**ABOUT THIS TASK:**
Everything from the line with "Where should I" to the end of the data below, both lines included, should be transcribed exactly; please omit the pictures.

**DATASET CONTENT:**
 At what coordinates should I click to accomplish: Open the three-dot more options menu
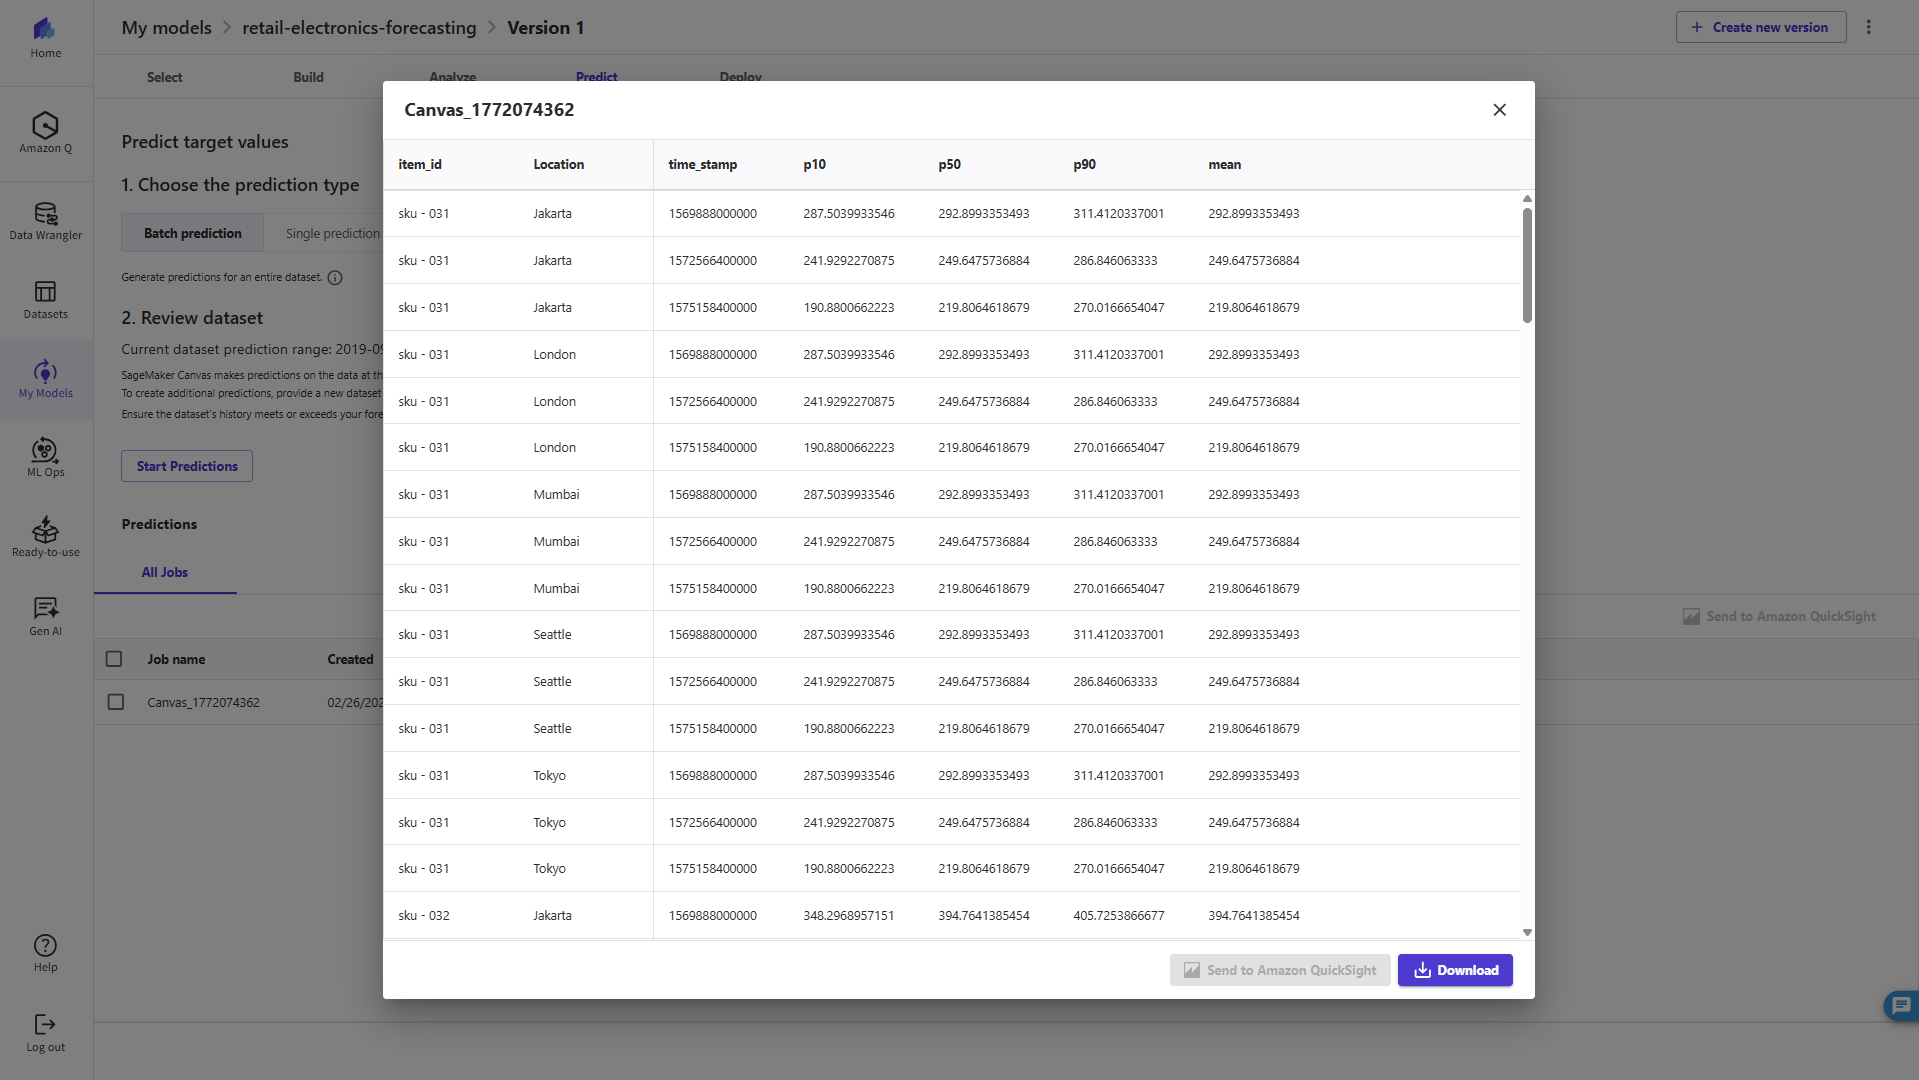1868,27

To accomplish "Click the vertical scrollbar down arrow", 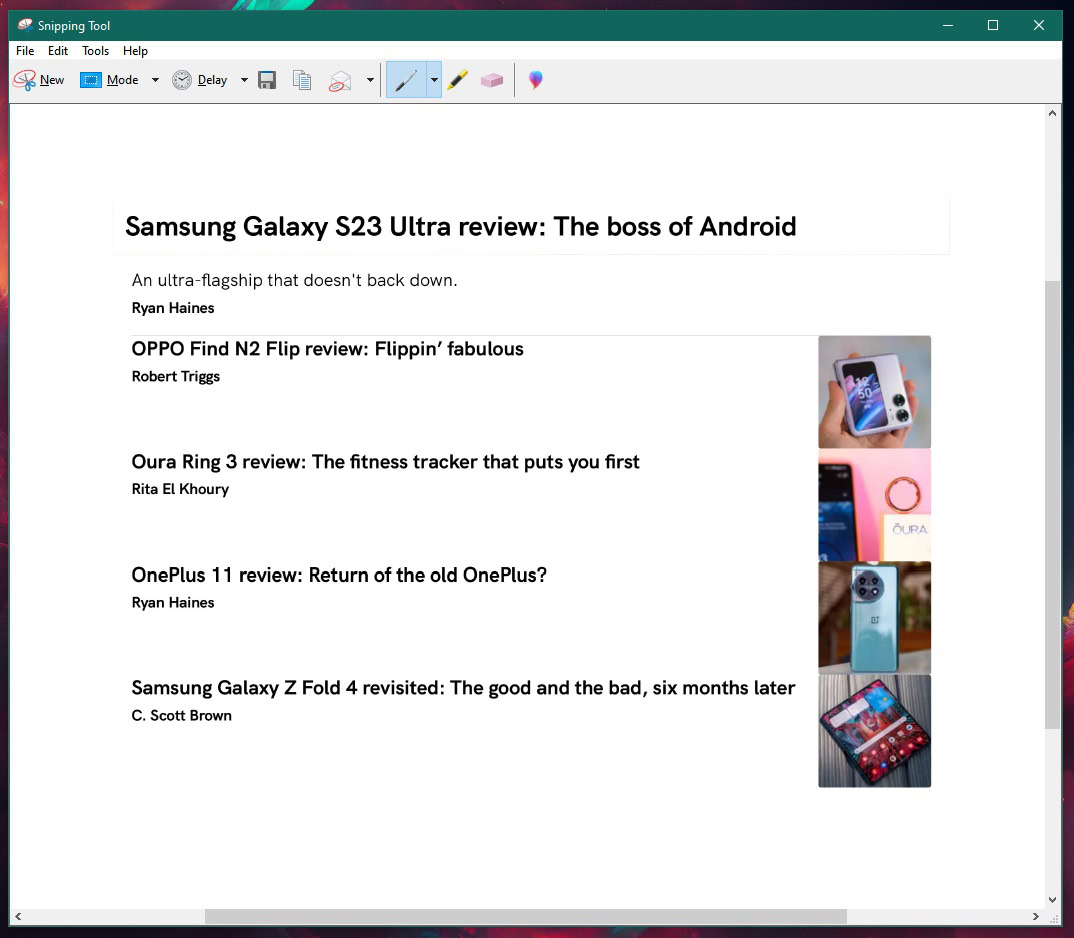I will point(1052,899).
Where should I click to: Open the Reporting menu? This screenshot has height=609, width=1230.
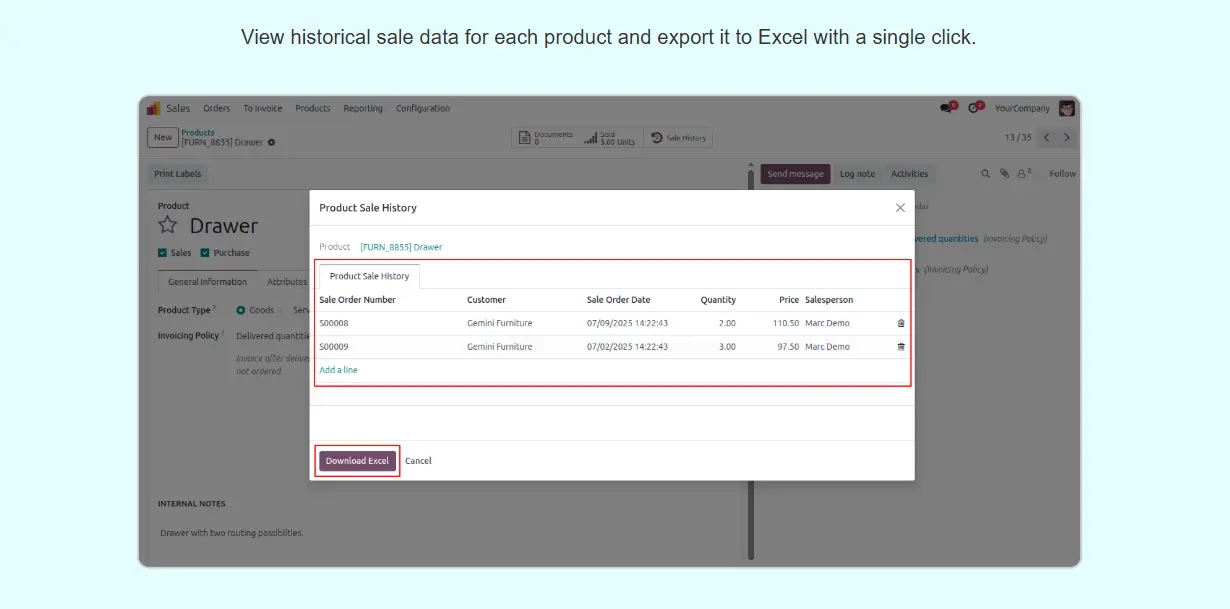point(362,108)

**EXERCISE OUTPUT:**
Where should I click to: Open the Reporting menu? This screenshot has height=609, width=1230.
point(362,108)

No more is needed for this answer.